• Sylvia (1876) - Une Symphonie pastorale

     

    L'Art et la danse

            
                                   Aminta et Sylvia  par  François Boucher (1703-1770)

      
     "Boy loves girl, girl captured by bad man, girl restored to boy by god"...

     

    C'est ainsi que Frederick Ashton (1904-1988) résume avec humour, lors de sa reprise du ballet en 1952, l'action de Sylvia fréquemment considérée comme médiocre:

        "Garçon aime fille, fille enlevée par méchant homme, fille rendue au garçon par dieu"... 

    Il faut reconnaitre que l'histoire ne permet pas beaucoup d'interprétation personnelle et n'est guère captivante, et que sans la contribution de Delibes le ballet serait vite tombé dans l'oubli.


        Initialement intitulé "Sylvia ou la Nymphe de Diane", le premier ballet monté à l'Opéra Garnier qui vient d'être inauguré, s'inspire d'une pastorale dramatique en vers et cinq actes avec prologue et choeurs que le poète Torquato Tasso, dit le Tasse (1544-1596), écrivit en 1563 et représenta la même année à la Cour de Ferrare sur l'ile de Belvédère où les ducs de Ferrare organisaient des fêtes.

                         "A l'ombre d'un beau hêtre étaient un jour assises,
                          Phyllis et ma Sylvia, et j'étais avec elles...."

        Les aventures effroyablement complexes des deux héros, Aminta et Sylvia, eurent à l'époque un succés considérable et quelques trois siècles plus tard Jules Barbier et le baron de Reinach les ressortent de l'oubli et les adaptent (après beaucoup de simplifications...) pour le ballet de l'Opéra de Paris.
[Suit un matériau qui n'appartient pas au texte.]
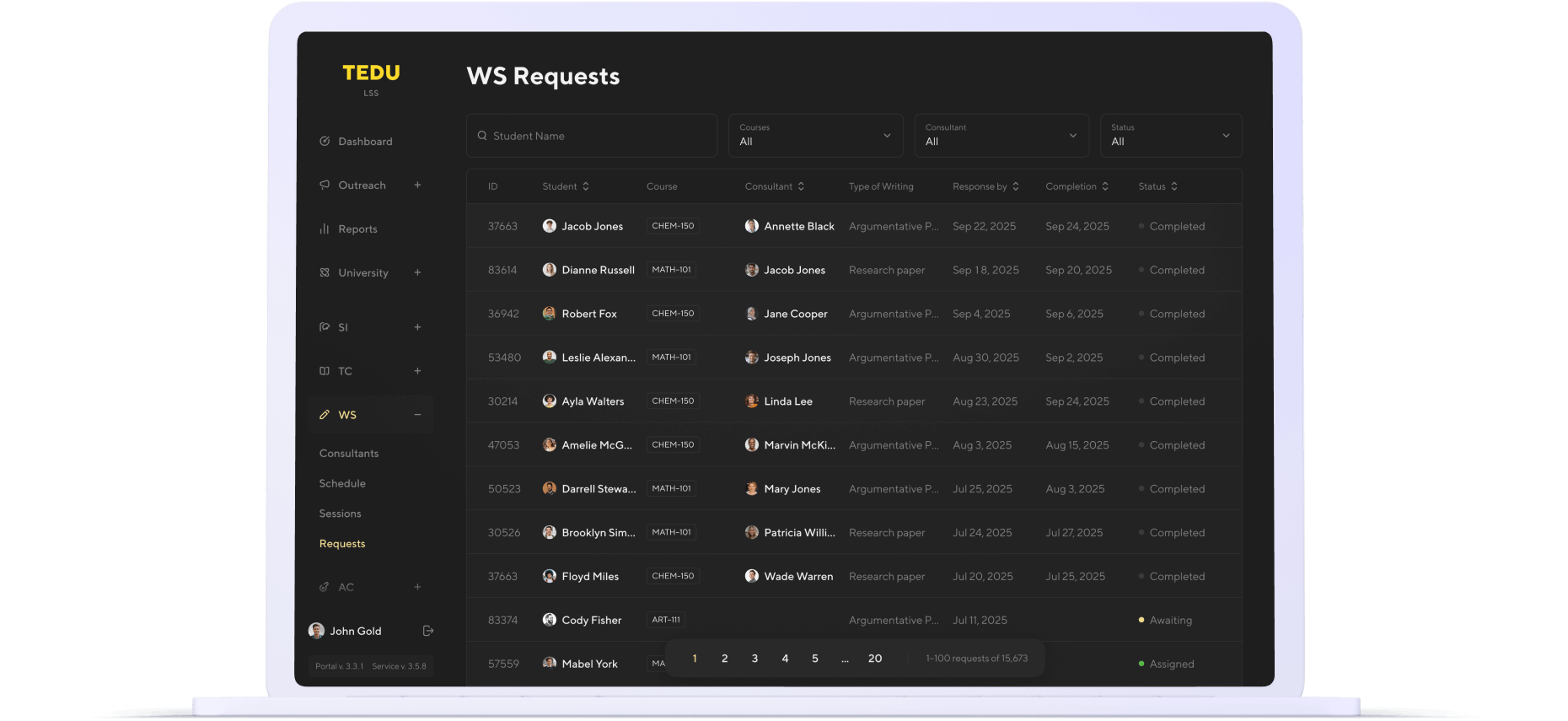
Task: Click the Dashboard gauge icon in sidebar
Action: (325, 142)
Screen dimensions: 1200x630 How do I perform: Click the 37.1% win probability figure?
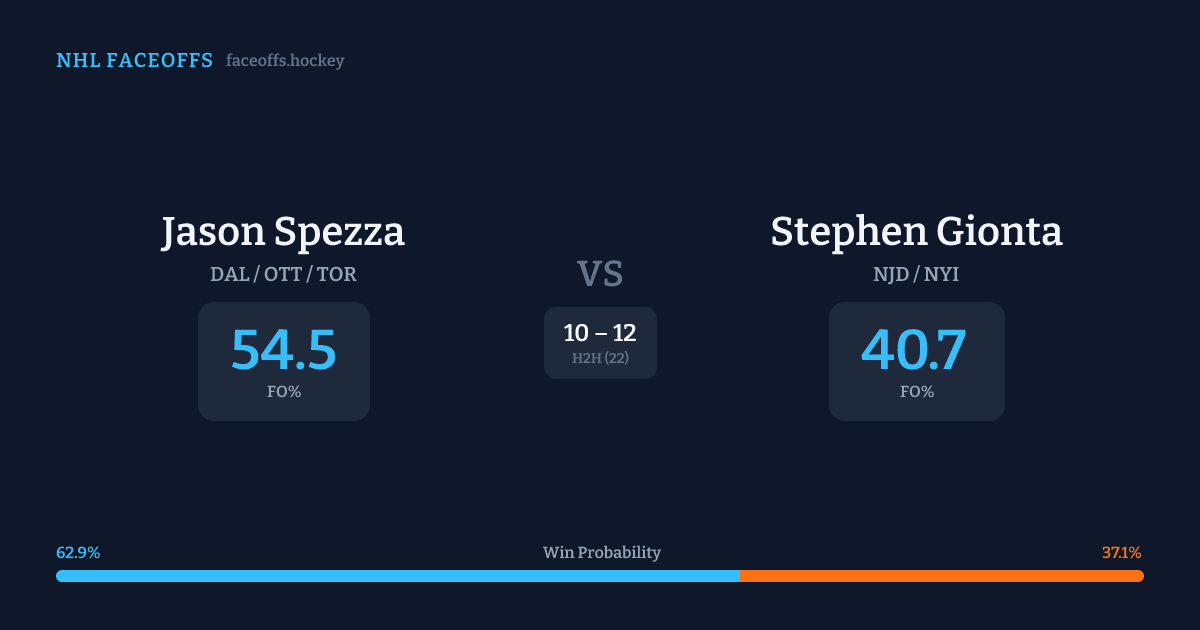pos(1121,552)
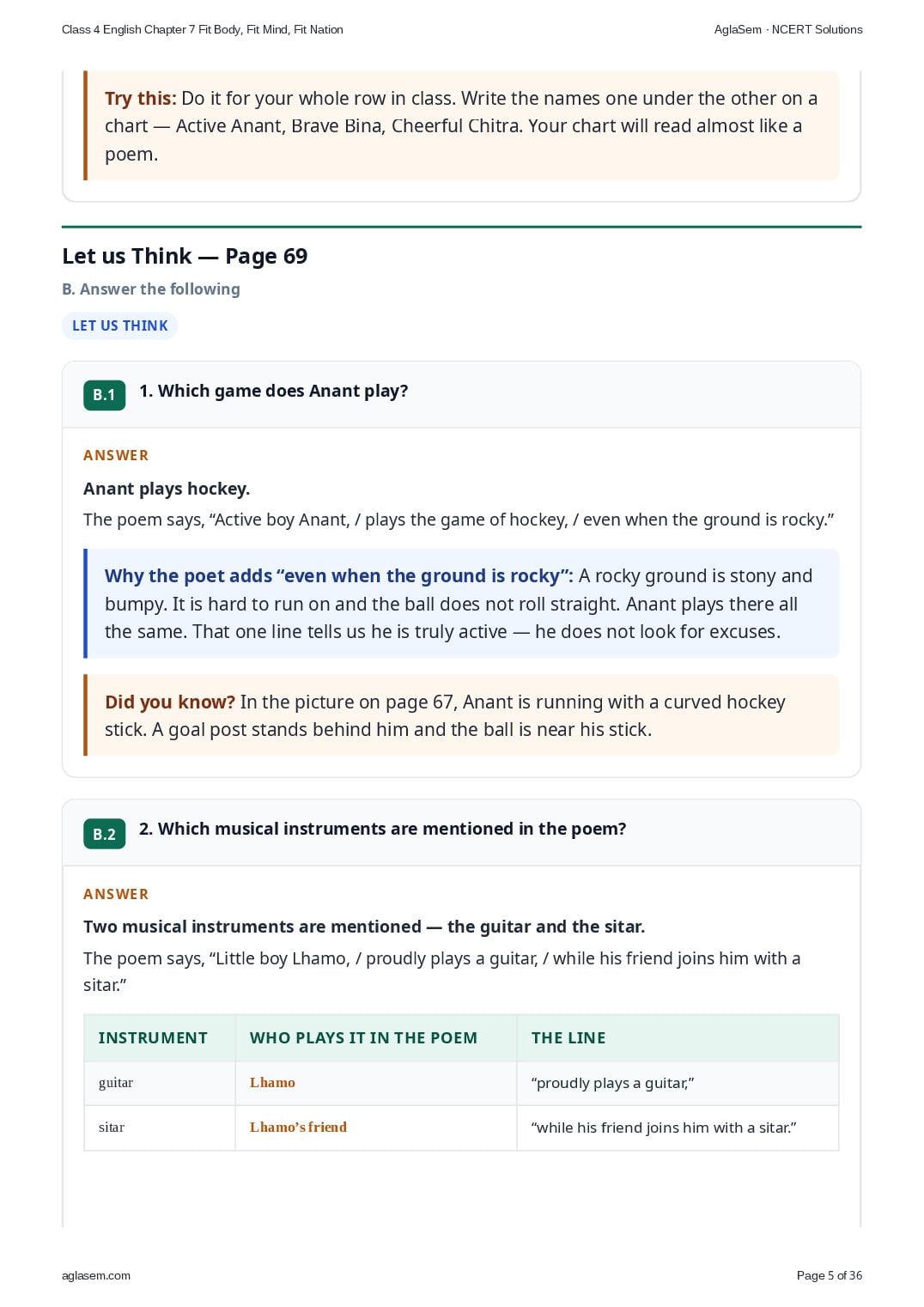924x1307 pixels.
Task: Click 'B. Answer the following' subheading
Action: click(151, 289)
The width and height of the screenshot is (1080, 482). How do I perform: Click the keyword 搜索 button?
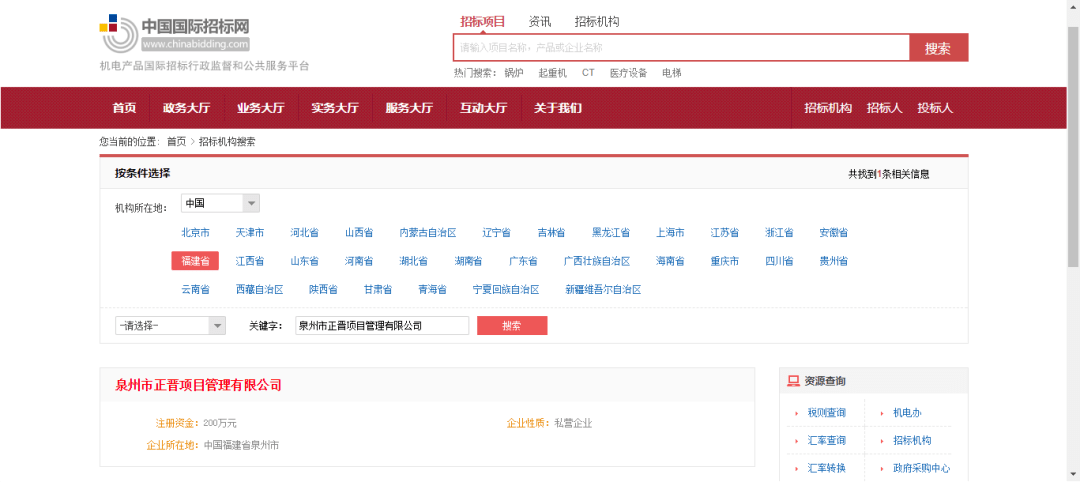pos(512,326)

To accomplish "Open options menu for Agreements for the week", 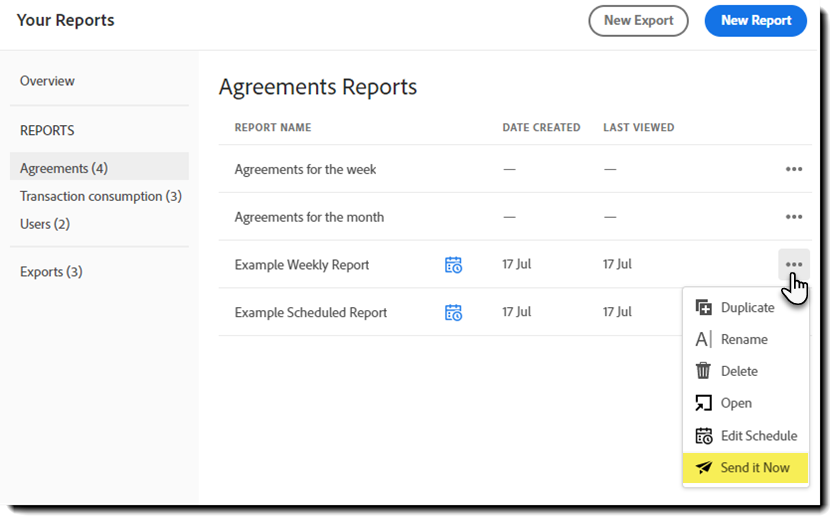I will click(x=794, y=169).
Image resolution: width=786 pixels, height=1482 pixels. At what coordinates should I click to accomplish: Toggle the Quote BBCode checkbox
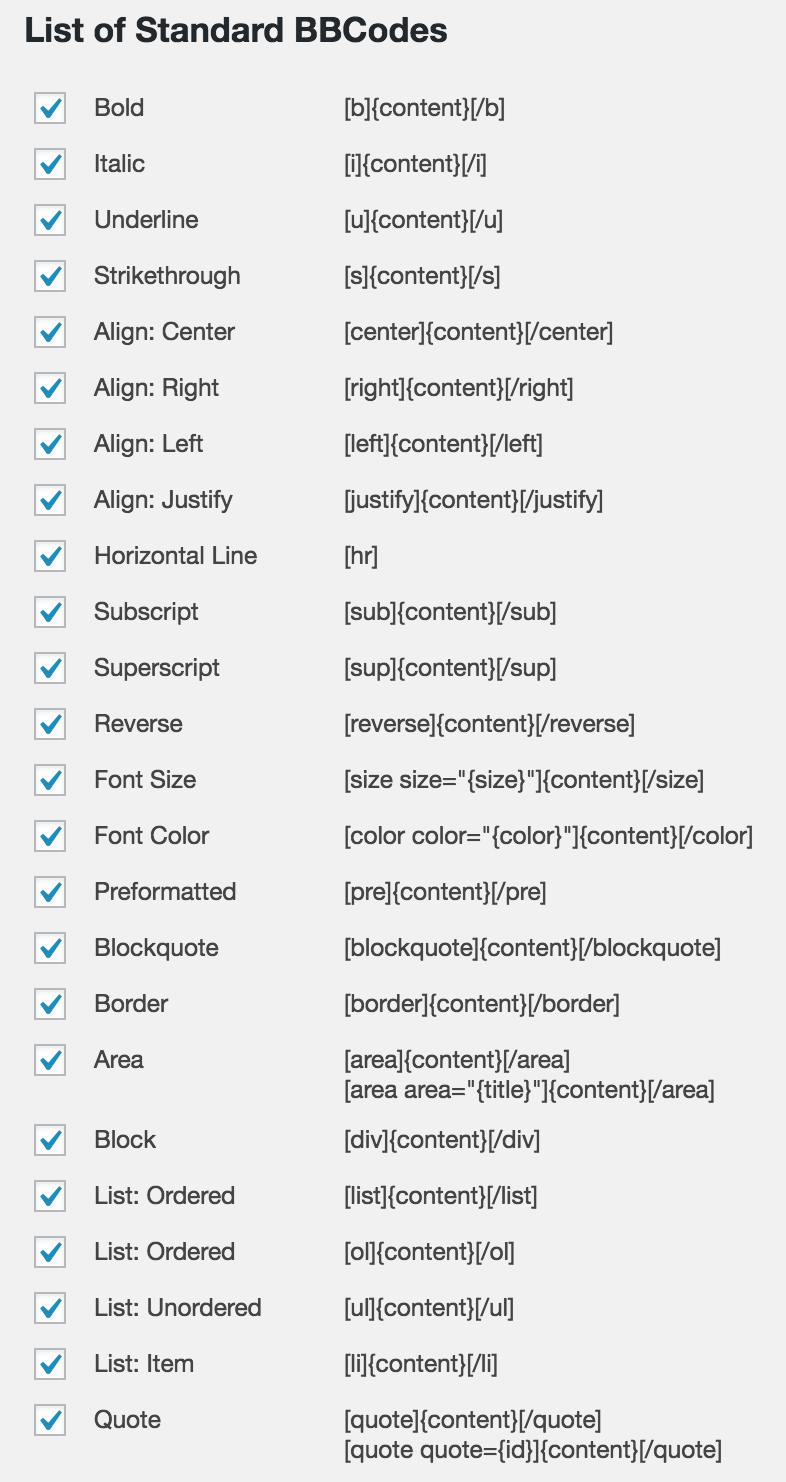50,1420
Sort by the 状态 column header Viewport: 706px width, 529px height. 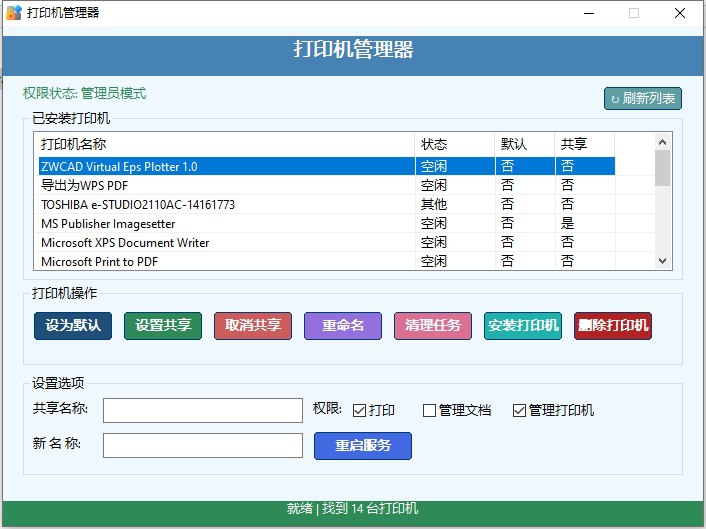[x=454, y=144]
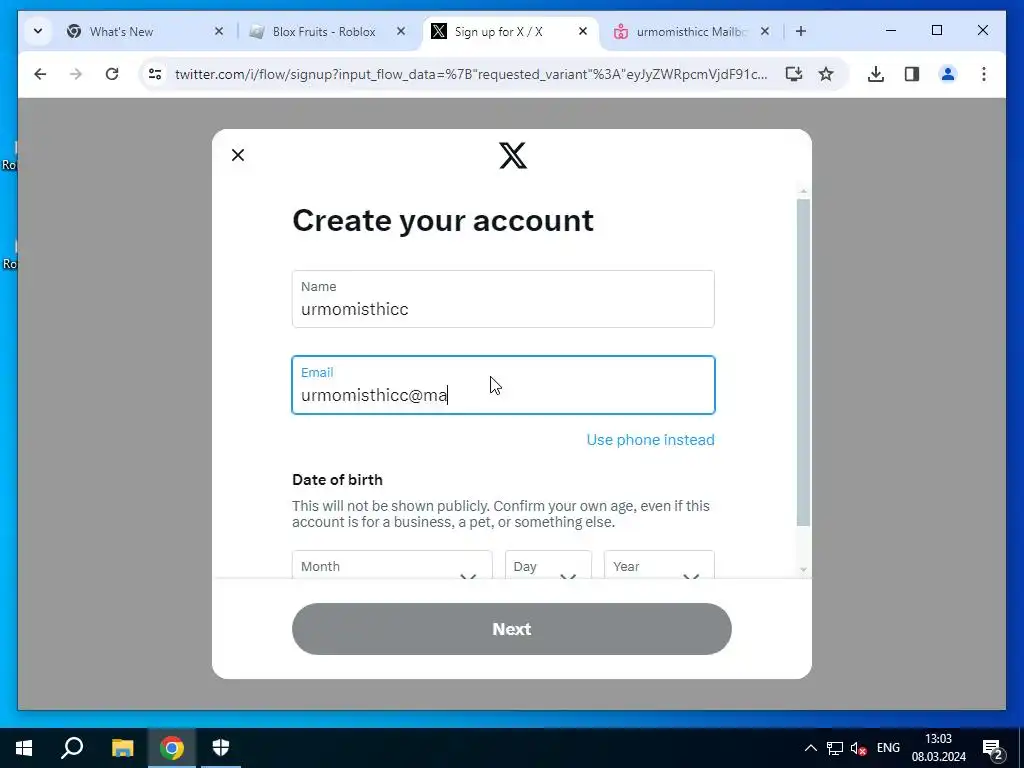
Task: Install app icon in address bar
Action: [x=793, y=74]
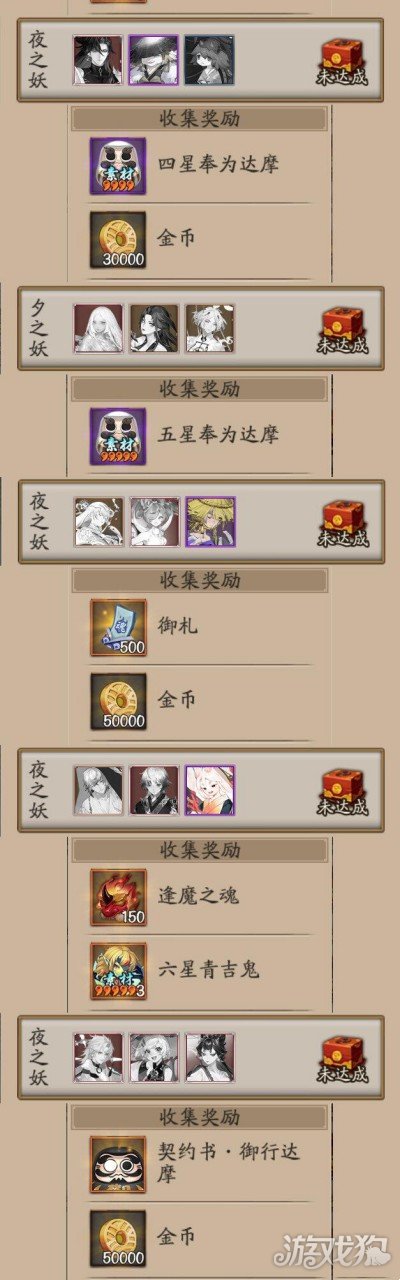Select the purple-framed fox-mask shikigami portrait
The width and height of the screenshot is (400, 1280).
(x=210, y=790)
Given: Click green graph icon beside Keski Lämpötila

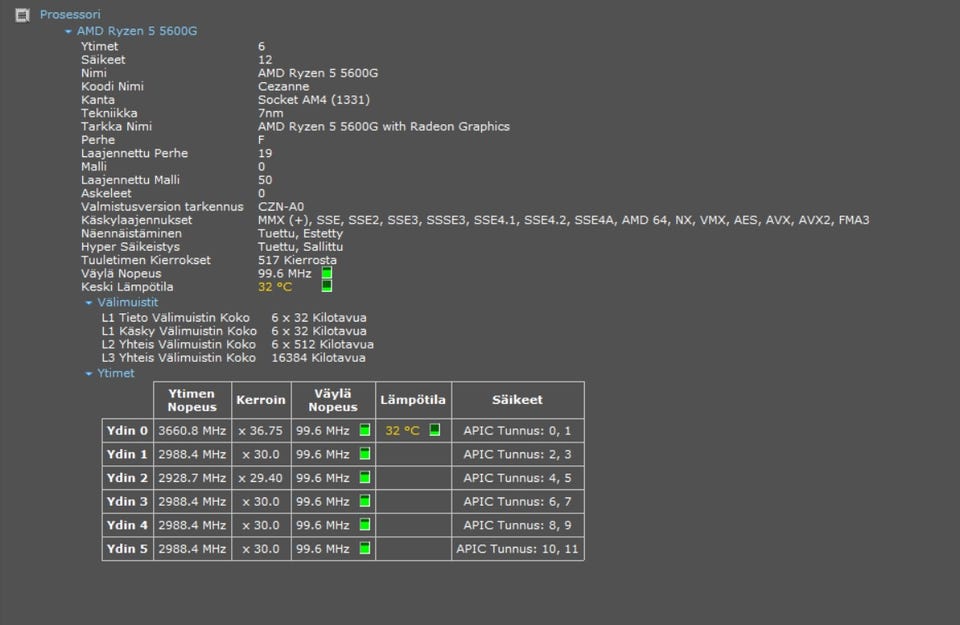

        C'est  Louis Mérante (1828-1887), alors premier Maitre de ballet, qui sera le chorégraphe (et interprètera également le rôle d'Aminta), quand à la partition elle est confiée à Léo Delibes. Ce dernier dut regretter amèrement la disparition de Saint Léon, mort en 1870, avec lequel il avait collaboré pour créer son premier ballet Coppélia (1870). Car bien que fort compétent Louis Mérante n'avait ni l'intuition ni l'expérience de Saint Léon, et le scénario que l'on imposait au compositeur manquait d'intérêt dramatique et ne comportait aucune échappée pour le genre d'inspiration qui l'avait animé dans Coppélia.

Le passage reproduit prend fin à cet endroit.